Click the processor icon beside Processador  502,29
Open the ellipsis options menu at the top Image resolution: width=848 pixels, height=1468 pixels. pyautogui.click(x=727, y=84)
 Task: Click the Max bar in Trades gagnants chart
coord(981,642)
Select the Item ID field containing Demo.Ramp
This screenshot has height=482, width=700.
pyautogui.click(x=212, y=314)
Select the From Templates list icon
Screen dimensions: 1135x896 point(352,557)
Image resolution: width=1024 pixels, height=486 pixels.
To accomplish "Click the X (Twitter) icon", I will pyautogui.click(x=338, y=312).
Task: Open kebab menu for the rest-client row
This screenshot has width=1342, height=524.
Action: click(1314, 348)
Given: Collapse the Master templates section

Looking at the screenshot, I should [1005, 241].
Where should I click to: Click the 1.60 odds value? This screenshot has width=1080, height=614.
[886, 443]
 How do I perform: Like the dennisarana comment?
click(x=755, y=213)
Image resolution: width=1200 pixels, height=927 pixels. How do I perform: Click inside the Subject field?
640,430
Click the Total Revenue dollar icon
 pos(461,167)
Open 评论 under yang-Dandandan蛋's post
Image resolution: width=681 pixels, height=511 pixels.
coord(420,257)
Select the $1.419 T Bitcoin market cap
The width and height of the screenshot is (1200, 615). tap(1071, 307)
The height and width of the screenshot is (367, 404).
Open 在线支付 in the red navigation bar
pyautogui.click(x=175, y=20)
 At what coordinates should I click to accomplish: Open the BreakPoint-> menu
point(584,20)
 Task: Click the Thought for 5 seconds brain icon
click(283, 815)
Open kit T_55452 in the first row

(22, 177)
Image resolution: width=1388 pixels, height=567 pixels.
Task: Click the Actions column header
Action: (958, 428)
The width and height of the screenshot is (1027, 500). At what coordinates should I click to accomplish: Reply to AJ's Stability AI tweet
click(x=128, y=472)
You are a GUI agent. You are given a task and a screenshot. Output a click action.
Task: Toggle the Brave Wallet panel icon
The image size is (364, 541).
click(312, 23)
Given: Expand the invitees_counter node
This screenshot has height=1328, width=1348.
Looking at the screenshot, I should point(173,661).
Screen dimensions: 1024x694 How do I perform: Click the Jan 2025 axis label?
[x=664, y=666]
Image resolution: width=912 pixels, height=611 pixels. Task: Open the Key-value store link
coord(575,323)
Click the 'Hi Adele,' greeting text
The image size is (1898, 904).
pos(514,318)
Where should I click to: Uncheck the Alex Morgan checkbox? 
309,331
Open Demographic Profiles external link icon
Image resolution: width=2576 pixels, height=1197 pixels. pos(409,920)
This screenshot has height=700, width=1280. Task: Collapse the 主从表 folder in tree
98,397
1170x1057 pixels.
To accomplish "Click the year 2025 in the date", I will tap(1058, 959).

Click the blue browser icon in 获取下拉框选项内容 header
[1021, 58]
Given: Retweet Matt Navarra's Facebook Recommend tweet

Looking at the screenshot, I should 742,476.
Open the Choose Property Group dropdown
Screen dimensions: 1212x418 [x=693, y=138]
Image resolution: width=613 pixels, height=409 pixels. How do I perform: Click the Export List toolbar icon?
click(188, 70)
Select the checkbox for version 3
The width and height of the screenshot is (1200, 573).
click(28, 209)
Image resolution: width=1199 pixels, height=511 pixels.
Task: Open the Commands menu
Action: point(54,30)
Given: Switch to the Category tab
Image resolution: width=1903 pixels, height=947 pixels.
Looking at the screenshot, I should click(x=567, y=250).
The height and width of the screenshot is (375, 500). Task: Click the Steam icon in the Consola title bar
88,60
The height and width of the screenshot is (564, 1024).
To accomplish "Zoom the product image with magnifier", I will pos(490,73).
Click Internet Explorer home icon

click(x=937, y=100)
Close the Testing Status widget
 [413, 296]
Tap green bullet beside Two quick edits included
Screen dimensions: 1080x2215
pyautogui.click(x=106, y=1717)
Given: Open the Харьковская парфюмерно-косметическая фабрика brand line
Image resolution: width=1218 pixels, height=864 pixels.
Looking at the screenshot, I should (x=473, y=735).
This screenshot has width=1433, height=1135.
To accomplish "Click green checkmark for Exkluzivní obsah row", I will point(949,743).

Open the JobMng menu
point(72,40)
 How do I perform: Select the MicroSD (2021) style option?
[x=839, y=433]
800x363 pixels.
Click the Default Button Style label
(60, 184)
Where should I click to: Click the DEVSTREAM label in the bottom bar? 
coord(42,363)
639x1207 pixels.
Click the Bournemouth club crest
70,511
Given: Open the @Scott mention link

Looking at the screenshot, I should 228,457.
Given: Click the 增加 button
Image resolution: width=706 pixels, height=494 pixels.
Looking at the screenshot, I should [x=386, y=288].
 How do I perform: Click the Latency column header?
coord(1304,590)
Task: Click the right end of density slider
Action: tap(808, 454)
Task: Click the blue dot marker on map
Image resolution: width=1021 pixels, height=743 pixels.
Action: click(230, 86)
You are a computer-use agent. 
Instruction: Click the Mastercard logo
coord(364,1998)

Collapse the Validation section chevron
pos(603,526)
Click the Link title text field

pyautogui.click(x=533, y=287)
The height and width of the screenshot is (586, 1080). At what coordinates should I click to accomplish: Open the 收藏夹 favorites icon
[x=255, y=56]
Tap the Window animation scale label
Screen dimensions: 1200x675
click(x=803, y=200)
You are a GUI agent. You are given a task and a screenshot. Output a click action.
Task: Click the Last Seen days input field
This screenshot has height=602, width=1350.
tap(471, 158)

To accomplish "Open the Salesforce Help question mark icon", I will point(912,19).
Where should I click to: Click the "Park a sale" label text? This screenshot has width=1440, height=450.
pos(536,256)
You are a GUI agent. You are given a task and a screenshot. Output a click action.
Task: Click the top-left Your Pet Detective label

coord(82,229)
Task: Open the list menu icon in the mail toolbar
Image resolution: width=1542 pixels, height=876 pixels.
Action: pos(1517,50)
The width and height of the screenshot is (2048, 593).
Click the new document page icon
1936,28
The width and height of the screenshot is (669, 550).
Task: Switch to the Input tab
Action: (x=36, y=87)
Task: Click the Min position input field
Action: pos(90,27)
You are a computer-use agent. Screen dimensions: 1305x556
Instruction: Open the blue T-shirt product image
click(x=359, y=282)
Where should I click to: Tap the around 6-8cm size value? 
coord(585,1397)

****************

For this exercise, the records above must be returned exactly.

- Your solution
Click the processor icon beside Processador  502,29
Open the ellipsis options menu at the top Image resolution: width=848 pixels, height=1468 pixels. pyautogui.click(x=727, y=84)
 Task: Click the Max bar in Trades gagnants chart
coord(981,642)
Select the Item ID field containing Demo.Ramp
This screenshot has height=482, width=700.
pyautogui.click(x=212, y=314)
Select the From Templates list icon
Screen dimensions: 1135x896 point(352,557)
Image resolution: width=1024 pixels, height=486 pixels.
To accomplish "Click the X (Twitter) icon", I will pyautogui.click(x=338, y=312).
Task: Open kebab menu for the rest-client row
This screenshot has width=1342, height=524.
Action: click(1314, 348)
Given: Collapse the Master templates section

Looking at the screenshot, I should [1005, 241].
Where should I click to: Click the 1.60 odds value? This screenshot has width=1080, height=614.
[886, 443]
 How do I perform: Like the dennisarana comment?
click(x=755, y=213)
Image resolution: width=1200 pixels, height=927 pixels. How do I perform: Click inside the Subject field?
640,430
Click the Total Revenue dollar icon
 pos(461,167)
Open 评论 under yang-Dandandan蛋's post
Image resolution: width=681 pixels, height=511 pixels.
coord(420,257)
Select the $1.419 T Bitcoin market cap
The width and height of the screenshot is (1200, 615). tap(1071, 307)
The height and width of the screenshot is (367, 404).
Open 在线支付 in the red navigation bar
pyautogui.click(x=175, y=20)
 At what coordinates should I click to accomplish: Open the BreakPoint-> menu
point(584,20)
 Task: Click the Thought for 5 seconds brain icon
click(283, 815)
Open kit T_55452 in the first row

(22, 177)
Image resolution: width=1388 pixels, height=567 pixels.
Task: Click the Actions column header
Action: (958, 428)
The width and height of the screenshot is (1027, 500). At what coordinates should I click to accomplish: Reply to AJ's Stability AI tweet
click(x=128, y=472)
You are a GUI agent. You are given a task and a screenshot. Output a click action.
Task: Toggle the Brave Wallet panel icon
The image size is (364, 541).
click(312, 23)
Given: Expand the invitees_counter node
This screenshot has height=1328, width=1348.
Looking at the screenshot, I should point(173,661).
Screen dimensions: 1024x694 How do I perform: Click the Jan 2025 axis label?
[x=664, y=666]
Image resolution: width=912 pixels, height=611 pixels. Task: Open the Key-value store link
coord(575,323)
Click the 'Hi Adele,' greeting text
The image size is (1898, 904).
pos(514,318)
Where should I click to: Uncheck the Alex Morgan checkbox? 
309,331
Open Demographic Profiles external link icon
Image resolution: width=2576 pixels, height=1197 pixels. pos(409,920)
This screenshot has height=700, width=1280. Task: Collapse the 主从表 folder in tree
98,397
1170x1057 pixels.
To accomplish "Click the year 2025 in the date", I will tap(1058, 959).

Click the blue browser icon in 获取下拉框选项内容 header
[1021, 58]
Given: Retweet Matt Navarra's Facebook Recommend tweet

Looking at the screenshot, I should 742,476.
Open the Choose Property Group dropdown
Screen dimensions: 1212x418 [x=693, y=138]
Image resolution: width=613 pixels, height=409 pixels. How do I perform: Click the Export List toolbar icon?
click(188, 70)
Select the checkbox for version 3
The width and height of the screenshot is (1200, 573).
click(28, 209)
Image resolution: width=1199 pixels, height=511 pixels.
Task: Open the Commands menu
Action: point(54,30)
Given: Switch to the Category tab
Image resolution: width=1903 pixels, height=947 pixels.
Looking at the screenshot, I should click(x=567, y=250).
The height and width of the screenshot is (375, 500). Task: Click the Steam icon in the Consola title bar
88,60
The height and width of the screenshot is (564, 1024).
To accomplish "Zoom the product image with magnifier", I will pos(490,73).
Click Internet Explorer home icon

click(x=937, y=100)
Close the Testing Status widget
 [413, 296]
Tap green bullet beside Two quick edits included
Screen dimensions: 1080x2215
pyautogui.click(x=106, y=1717)
Given: Open the Харьковская парфюмерно-косметическая фабрика brand line
Image resolution: width=1218 pixels, height=864 pixels.
Looking at the screenshot, I should (x=473, y=735).
This screenshot has width=1433, height=1135.
To accomplish "Click green checkmark for Exkluzivní obsah row", I will point(949,743).

Open the JobMng menu
point(72,40)
 How do I perform: Select the MicroSD (2021) style option?
[x=839, y=433]
800x363 pixels.
Click the Default Button Style label
(60, 184)
Where should I click to: Click the DEVSTREAM label in the bottom bar? 
coord(42,363)
639x1207 pixels.
Click the Bournemouth club crest
70,511
Given: Open the @Scott mention link

Looking at the screenshot, I should 228,457.
Given: Click the 增加 button
Image resolution: width=706 pixels, height=494 pixels.
Looking at the screenshot, I should [x=386, y=288].
 How do I perform: Click the Latency column header?
coord(1304,590)
Task: Click the right end of density slider
Action: tap(808, 454)
Task: Click the blue dot marker on map
Image resolution: width=1021 pixels, height=743 pixels.
Action: click(230, 86)
You are a computer-use agent. 
Instruction: Click the Mastercard logo
coord(364,1998)

Collapse the Validation section chevron
pos(603,526)
Click the Link title text field

pyautogui.click(x=533, y=287)
The height and width of the screenshot is (586, 1080). At what coordinates should I click to accomplish: Open the 收藏夹 favorites icon
[x=255, y=56]
Tap the Window animation scale label
Screen dimensions: 1200x675
click(x=803, y=200)
You are a GUI agent. You are given a task and a screenshot. Output a click action.
Task: Click the Last Seen days input field
This screenshot has height=602, width=1350.
tap(471, 158)

To accomplish "Open the Salesforce Help question mark icon", I will point(912,19).
Where should I click to: Click the "Park a sale" label text? This screenshot has width=1440, height=450.
pos(536,256)
You are a GUI agent. You are given a task and a screenshot. Output a click action.
Task: Click the top-left Your Pet Detective label

coord(82,229)
Task: Open the list menu icon in the mail toolbar
Image resolution: width=1542 pixels, height=876 pixels.
Action: pos(1517,50)
The width and height of the screenshot is (2048, 593).
Click the new document page icon
1936,28
The width and height of the screenshot is (669, 550).
Task: Switch to the Input tab
Action: (x=36, y=87)
Task: Click the Min position input field
Action: pos(90,27)
You are a computer-use agent. Screen dimensions: 1305x556
Instruction: Open the blue T-shirt product image
click(x=359, y=282)
Where should I click to: Tap the around 6-8cm size value? 
coord(585,1397)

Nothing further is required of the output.